Enam Infrastruktur Migas Masuk Proyek Strategis Nasional

Print PDF

Jakarta, Presiden Joko Widodo pada tanggal 8 Januari 2016 telah menandatangani Peraturan Presiden (Perpres) Nomor 3 Tahun 2016 tentang Percepatan Pelaksanaan Proyek Strategis Nasional. dalam aturan ini, 6 proyek migas termasuk dalam proyek strategis nasional.

Dalam lampiran aturan tersebut, terdapat 225 proyek strategis nasional, di mana 6 diantaranya merupakan proyek migas yaitu Kilang Minyak Bontang yang berlokasi di Kalimantan Timur, Kilang Minyak Tuban (ekspansi) di Jawa Timur, upgrading kilang-kilang eksisting (RDMP) di Provinsi Jawa Tengah, Kepulauan Riau, Sumatera Selatan, Jawa Barat dan Kalimantan Timur.

Selain itu, pembangunan terminal LPG Banten kapasitas 1.000.000 ton per tahun di Provinsi Banten, pembangunan pipa gas Belawan-Sei Mankei kapasitas 75 MMSCFD dengan panjang 139,24 km di Provinsi Sumatera Utara dan pembangunan kilang mini LNG dan stasiun LNG-LNCG di Provinsi Jawa Tengah, Sulawesi Selatan dan Banten.

Dalam Perpres tersebut disebutkan, Proyek Strategis Nasional adalah proyek yang dilaksanakan oleh Pemerintah, Pemerintah Daerah, dan/atau badan usaha yang memiliki sifat strategis untuk peningkatan pertumbuhan dan pemerataan pembangunan dalam rangka meningkatkan kesejahteraan masyarakat dan pembangunan daerah.

“Menteri/kepala lembaga, gubernur, dan bupati/walikota memberikan perizinan dan non-perizinan yang diperlukan dalam rangka pelaksanaan Proyek Strategis Nasional sesuai dengan kewenangannya,” bunyi Pasal 3 Perpres tersebut.

Selain itu Menteri atau kepala lembaga selaku Penanggung Jawab Proyek Strategis Nasional mengajukan penyelesaian perizinan dan nonperizinan yang diperlukan untuk memulai pelaksanaan Proyek Strategis Nasional sejak diundangkannya Peraturan Presiden ini.

Perizinan dan nonperizinan yang diperlukan untuk memulai pelaksanaan Proyek Strategis Nasional sebagaimana dimaksud, yaitu: a.
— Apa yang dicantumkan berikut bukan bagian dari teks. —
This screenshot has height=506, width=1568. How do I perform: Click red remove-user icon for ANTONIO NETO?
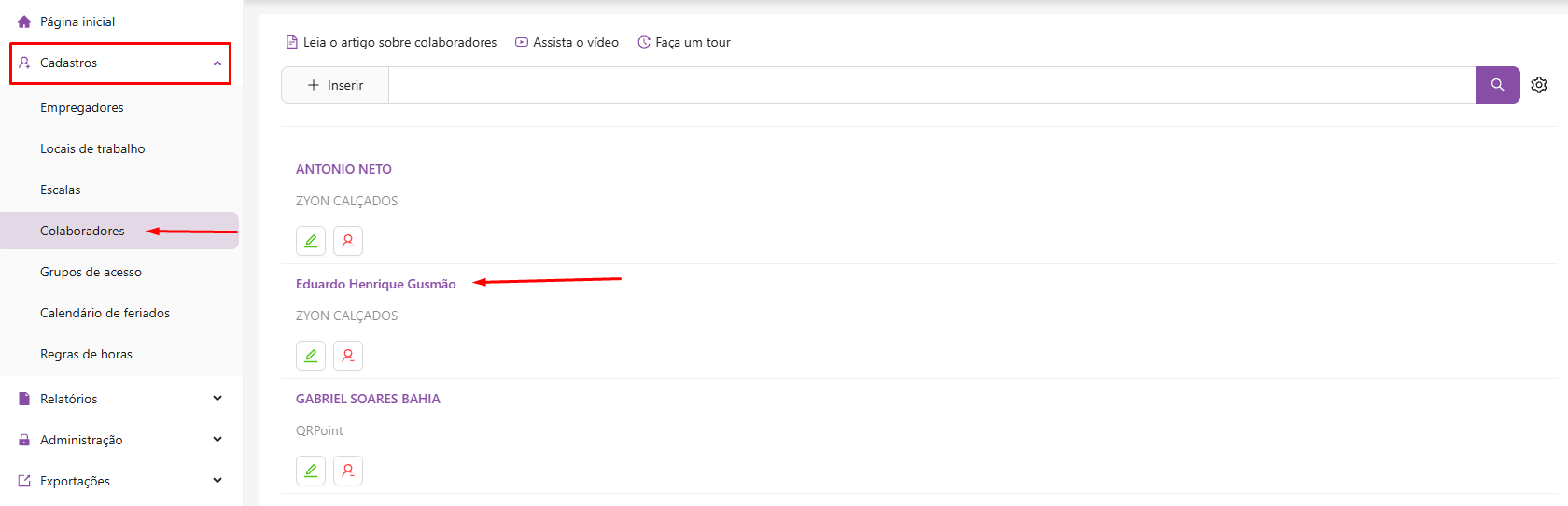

Penetapan Lokasi; b. Izin Lingkungan; c. Izin Pinjam Pakai Kawasan Hutan; dan/atau d. Izin Mendirikan Bangunan.

Sementara Gubernur atau bupati/walikota selaku Penanggung Jawab Proyek Strategis Nasional di daerah memberikan perizinan dan nonperizinan yang diperlukan untuk memulai pelaksanaan Proyek Strategis Nasional sesuai kewenangannya sejak diundangkannya Peraturan Presiden ini.

Perizinan dan nonperizinan yang diperlukan untuk memulai pelaksanaan Proyek Strategis Nasional sebagaimana dimaksud, yaitu: a. Penetapan Lokasi; b. Izin Lingkungan; dan/atau c. Izin Mendirikan Bangunan.

Adapun Badan Usaha selaku Penanggung Jawab Proyek Strategis Nasional, menurut Perpres ini, mengajukan izin prinsip untuk pelaksanaan Proyek Strategis Nasional kepada Kepala Badan Koordinasi Penanaman Modal melalui PTSP (Pelayanan Terpadu Satu Pintu) Pusat.

“Kepala Badan Koordinasi Penanaman Modal melalui PTSP Pusat menerbitkan izin prinsip sebagaimana dimaksud, paling lambat 1 (satu) hari kerja sejak permohonan diterima dengan lengkap dan benar,” bunyi Pasal 6 ayat (2) Perpres tersebut.

Dalam hal izin prinsip telah diberikan, Badan Usaha mengajukan penyelesaian perizinan dan nonperizinan yang diperlukan untuk memulai pelaksanaan Proyek Strategis Nasional kepada PTSP Pusat, yaitu: a. Izin Lokasi; b. Izin Lingkungan; c. Izin Pinjam Pakai Kawasan Hutan; d. Izin Mendirikan Bangunan; dan/atau e. Fasilitas fiskal dan non fiskal.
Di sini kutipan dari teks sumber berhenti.